Ground Terminals via Remote Digital-Beam-Forming Networks for Satellites in Non-Geostationary Orbit
Abstract
A communication system comprises a remote digital beam-forming network configured to receive a set of input signals destined for a set of user devices and generate element signals to be radiated by a set of remote antenna array elements; a pre-processor coupled to the remote digital beam-forming network, configured to perform a wavefront multiplexing transform on signal waveforms including the element signals and generate wavefront multiplexed signals; an optical line terminal coupled to the pre-processor, configured to process the wavefront multiplexed signal streams to generate optical waveform streams; and optical fibers coupling the optical line terminal to a set of optical network units.
Claims
exact text as granted — not AI-modifiedWhat is claimed is:
1 . A communication system comprising:
a remote digital beam-forming network configured to receive a set of input signals destined for a set of user devices and generate element signals to be radiated by a set of remote antenna array elements; a pre-processor coupled to the remote digital beam-forming network, configured to perform a wavefront multiplexing transform on signal waveforms including the element signals and generate wavefront multiplexed signals; an optical line terminal coupled to the pre-processor, configured to process the wavefront multiplexed signal streams to generate optical waveform streams; and optical fibers coupling the optical line terminal to a set of optical network units.
2 . The communication system of claim 1 , wherein the remote digital beam-forming network comprises:
a digital beam forming network configured to receive the set of input signals and generate the element signals.
3 . The communication system of claim 1 , wherein the optical line terminal comprises:
a time division multiplexer configured to receive and perform time division multiplexing (TDM) on the wavefront multiplexed signals and generate a TDM muxed signal stream; an optical modulator configured to convert the TDM muxed signal stream to a muxed optical signal stream; and an optical laser to provide an optical carrier source for the optical modulator.
4 . The communication system of claim 1 further comprising:
optical dividers coupled to the optical fibers and to the set of optical network units.
5 . The communication system of claim 3 , wherein each of the optical network units comprises:
an optical demodulator configured to convert the muxed optical signal stream to a TDM muxed signal stream; a time division demultiplexer configured to perform TDM demultiplexing on the TDM muxed signal stream and generate TDM demuxed signal streams; and a wavefront demultiplexer configured to perform a wavefront demultiplexing transform on the TDM demuxed signal streams, the wavefront demultiplexing transform being an inverse of the wavefront multiplexing transform, and generate wavefront demultiplexed signals which include recovered element signals.

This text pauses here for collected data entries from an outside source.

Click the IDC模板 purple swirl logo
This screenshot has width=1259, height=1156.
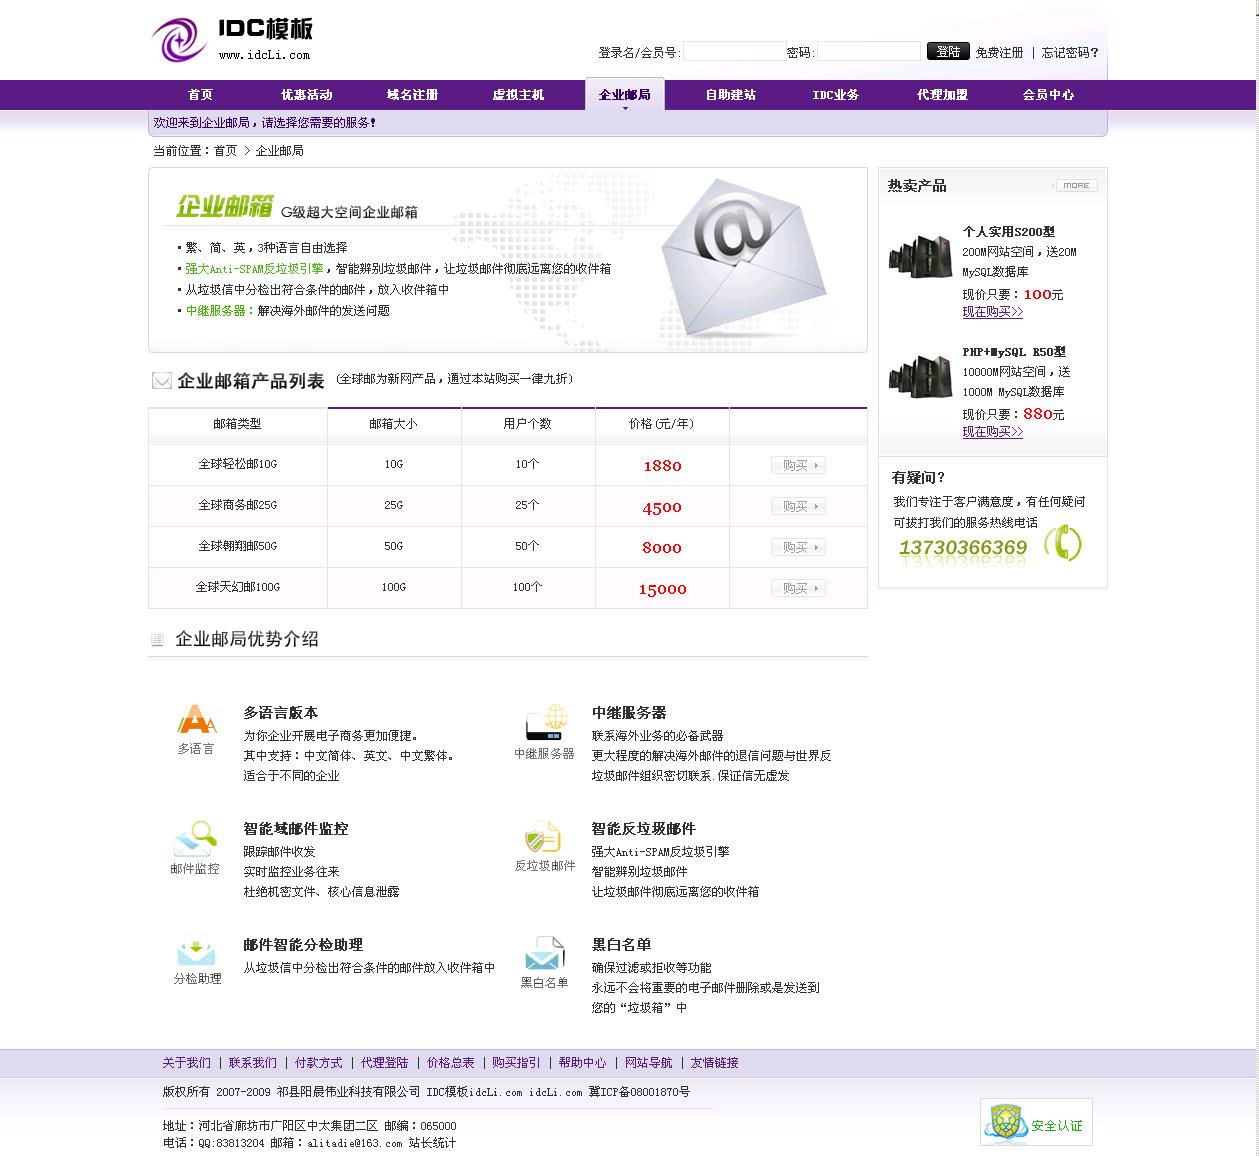[179, 40]
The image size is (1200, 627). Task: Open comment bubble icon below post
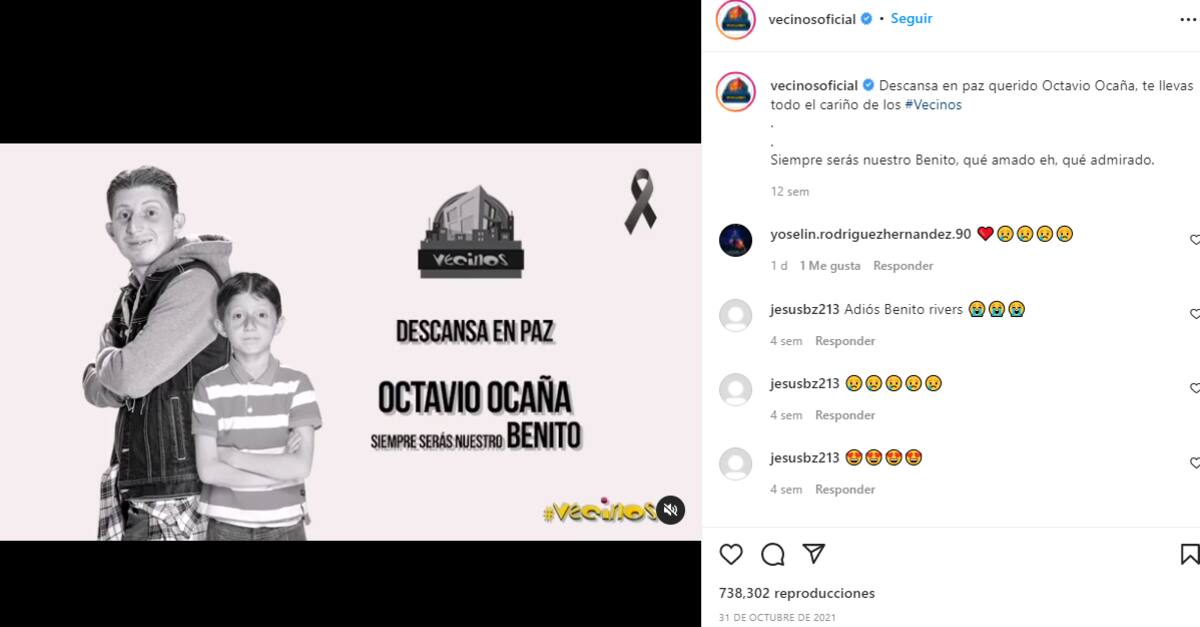772,554
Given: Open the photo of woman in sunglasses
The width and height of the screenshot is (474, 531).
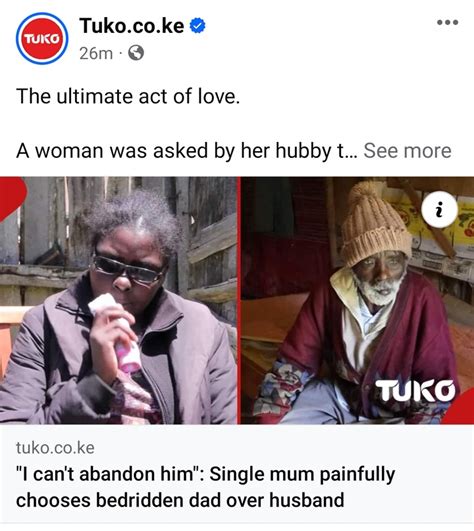Looking at the screenshot, I should click(x=119, y=300).
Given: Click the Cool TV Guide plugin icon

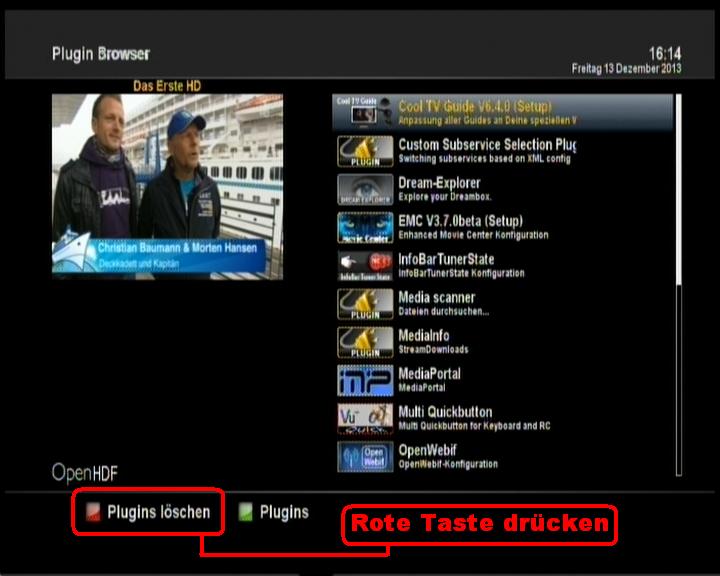Looking at the screenshot, I should (x=364, y=113).
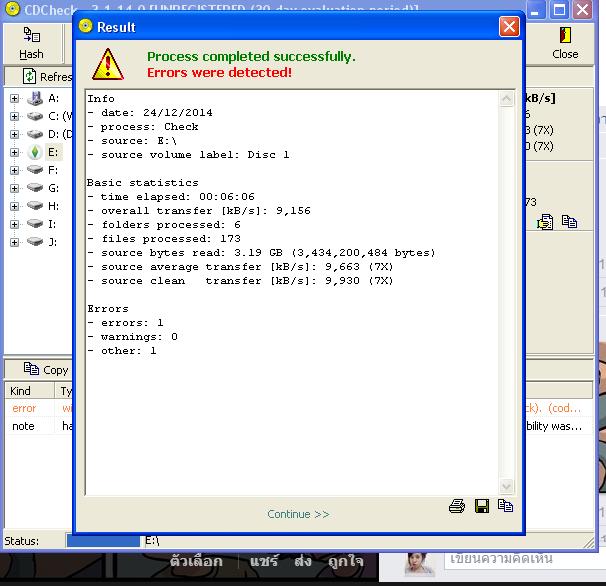Print the result report
Viewport: 606px width, 586px height.
pyautogui.click(x=457, y=507)
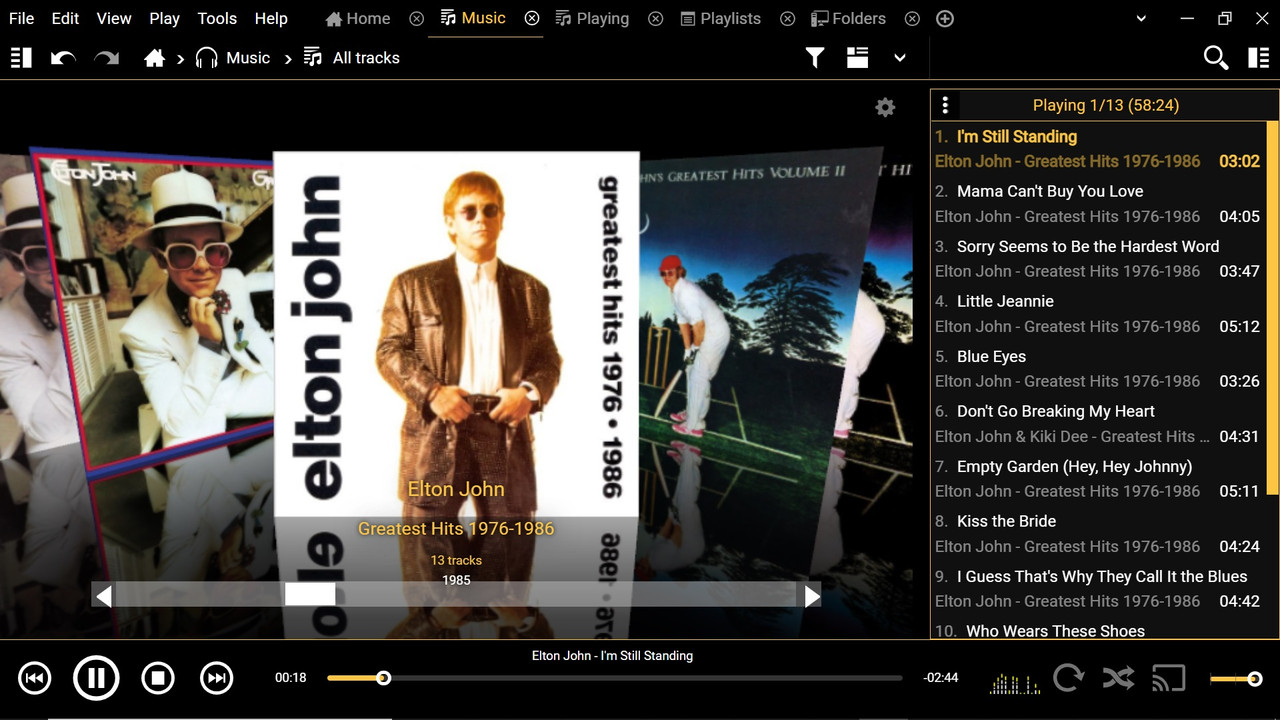
Task: Open the Now Playing panel options menu icon
Action: point(944,104)
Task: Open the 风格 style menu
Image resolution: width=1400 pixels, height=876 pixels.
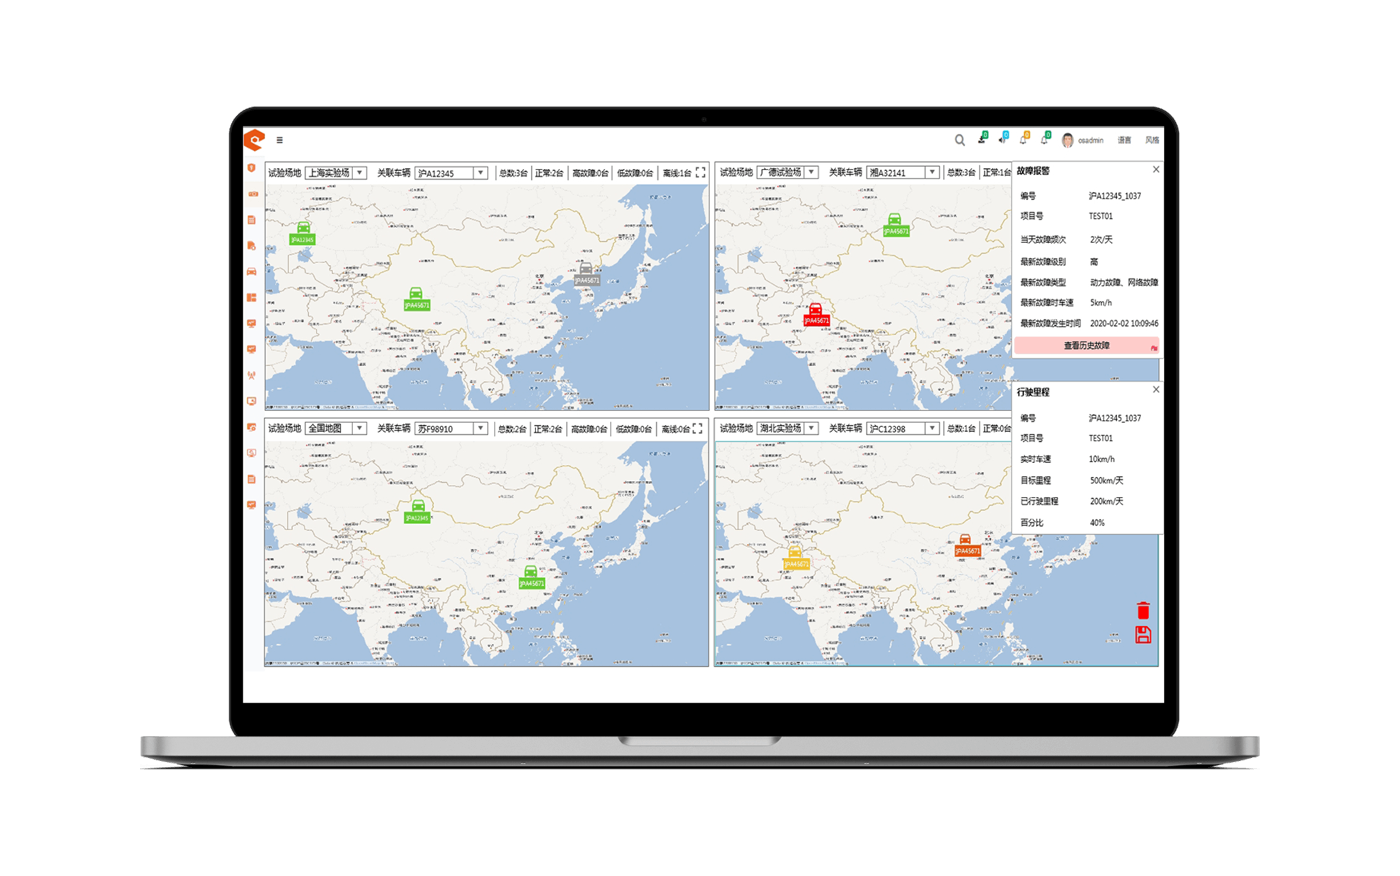Action: pyautogui.click(x=1152, y=141)
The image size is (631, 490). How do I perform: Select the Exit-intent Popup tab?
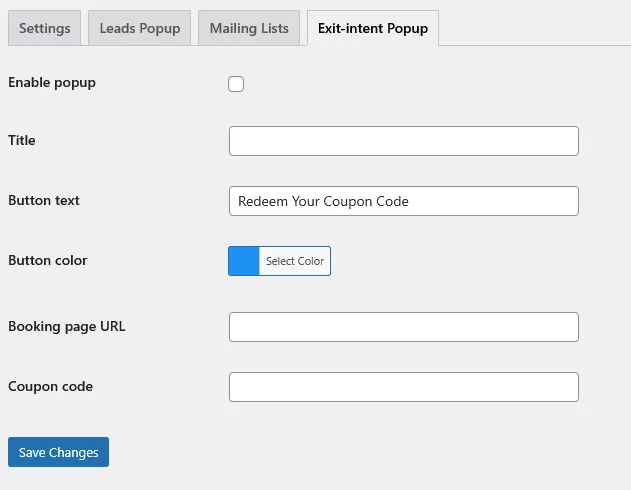click(x=372, y=28)

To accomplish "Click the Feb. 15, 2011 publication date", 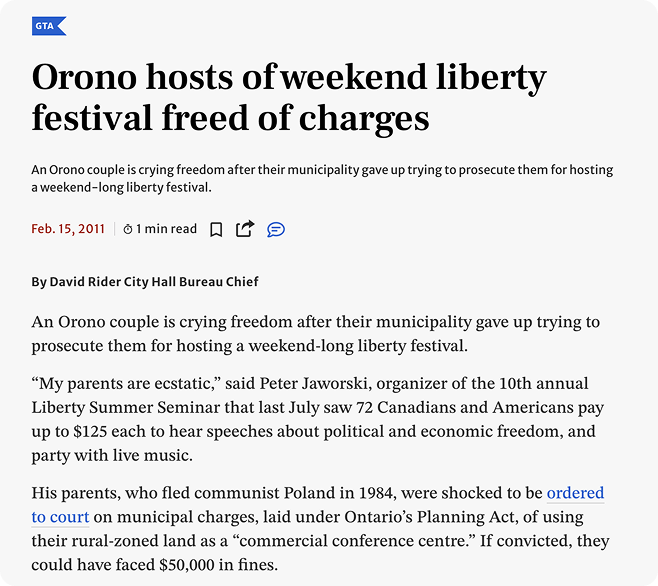I will 68,229.
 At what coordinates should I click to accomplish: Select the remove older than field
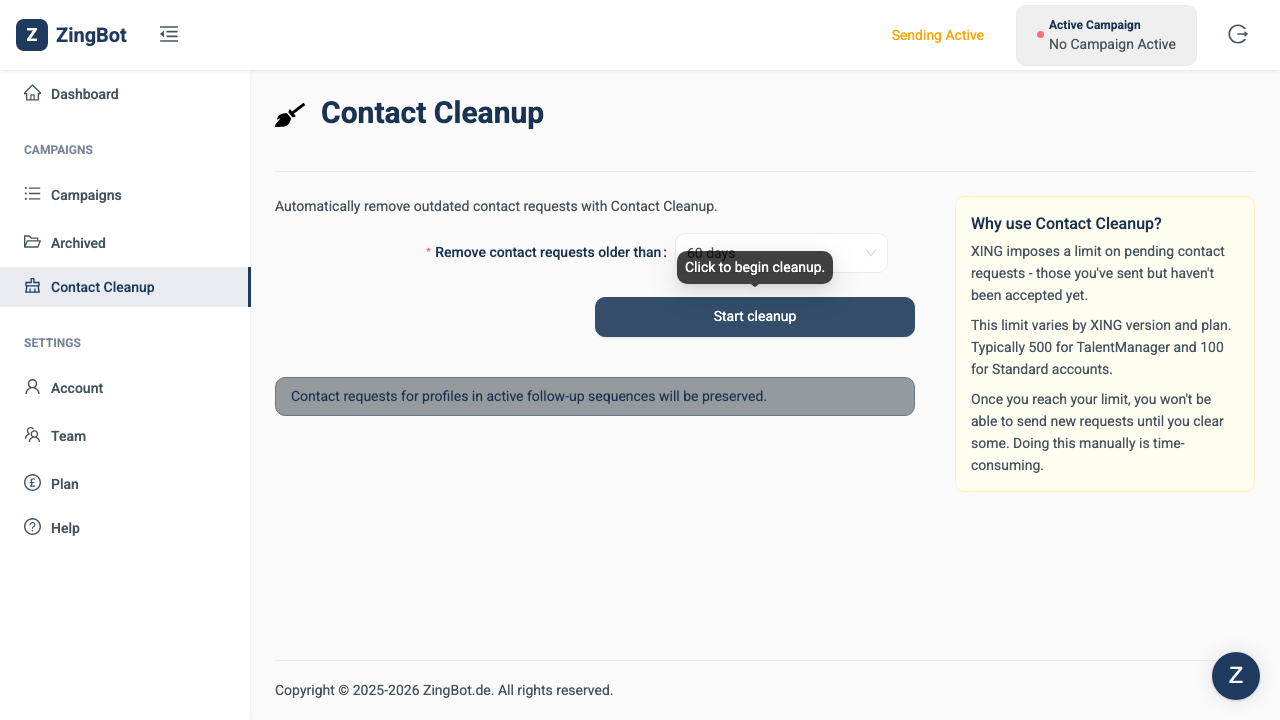(x=781, y=253)
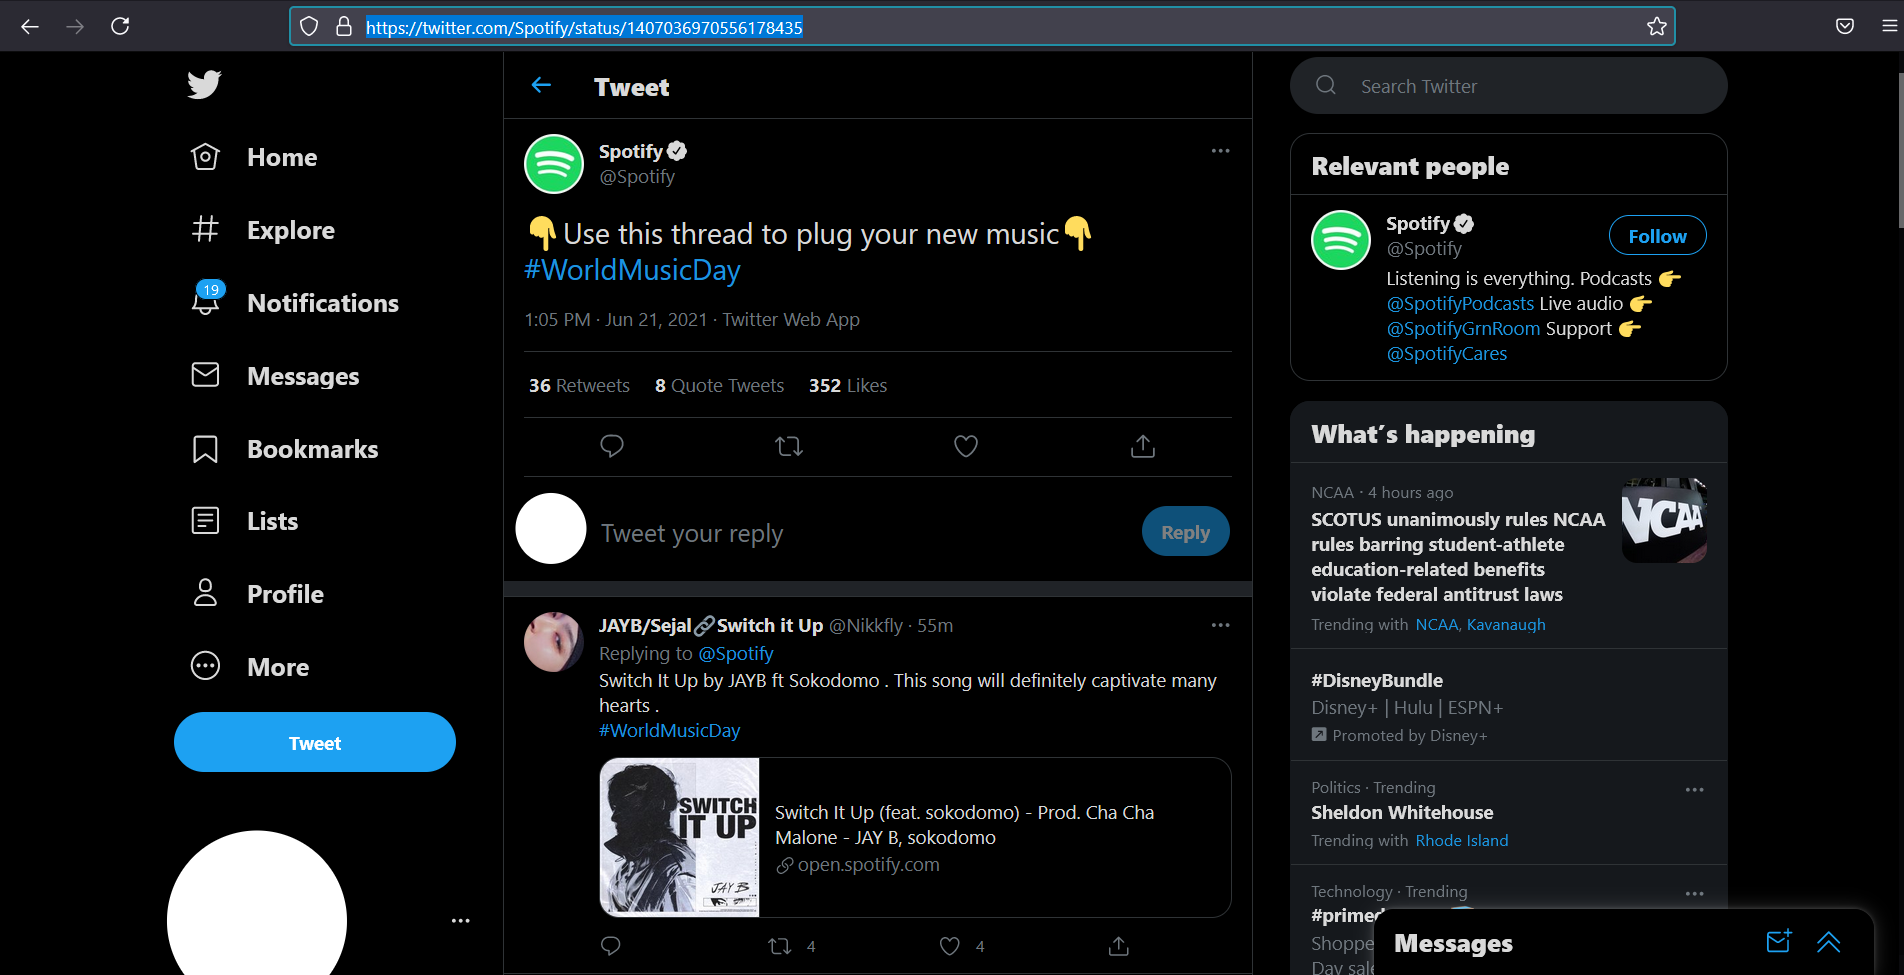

6 . The communication system of claim 5 , wherein each of the optical network units further comprises:
a set of adaptive equalizers coupled to the time division demultiplexer to perform pre-distortion compensation; and an optimization loop unit coupled to the wavefront demultiplexer and the set of adaptive equalizers for controlling the set of adaptive equalizers.
7 . The communication system of claim 5 , wherein each of the optical network units is coupled to a user processor, the user processor comprising:
a picocell hub for receiving the wavefront demultiplexed signals including the recovered element signals; and the set of remote antenna array elements coupled to the picocell hub, configured to radiate the recovered element signals to the set of user devices that are cellphones over a coverage area.
8 . The communication system of claim 5 , wherein each of the optical network units is coupled to a user processor, the user processor comprising:
a WiFi hub receiving the wavefront demultiplexed signals including the recovered element signals; and the set of remote antenna array elements coupled to the WiFi hub, configured to radiate the recovered element signals to the set of user devices that are personal devices over a coverage area.
9 . The communication system of claim 1 , wherein the set of user devices is a set of cellphones and wherein the set of remote antenna array elements form an antenna array by the first remote digital beam-forming network to provide a clean connection to the set of cellphones over a coverage area, the coverage area including respective fields of view of the set of remote antenna array elements.
10 . The communication system of claim 1 , wherein the remote digital beam-forming network generates each of the element signals as a dynamically shaped beam for each of the remote antenna array elements, each of the dynamically shaped beams includes a tracking beam peak at a location of one of the user devices and tracking nulls at locations of remaining ones of the user devices.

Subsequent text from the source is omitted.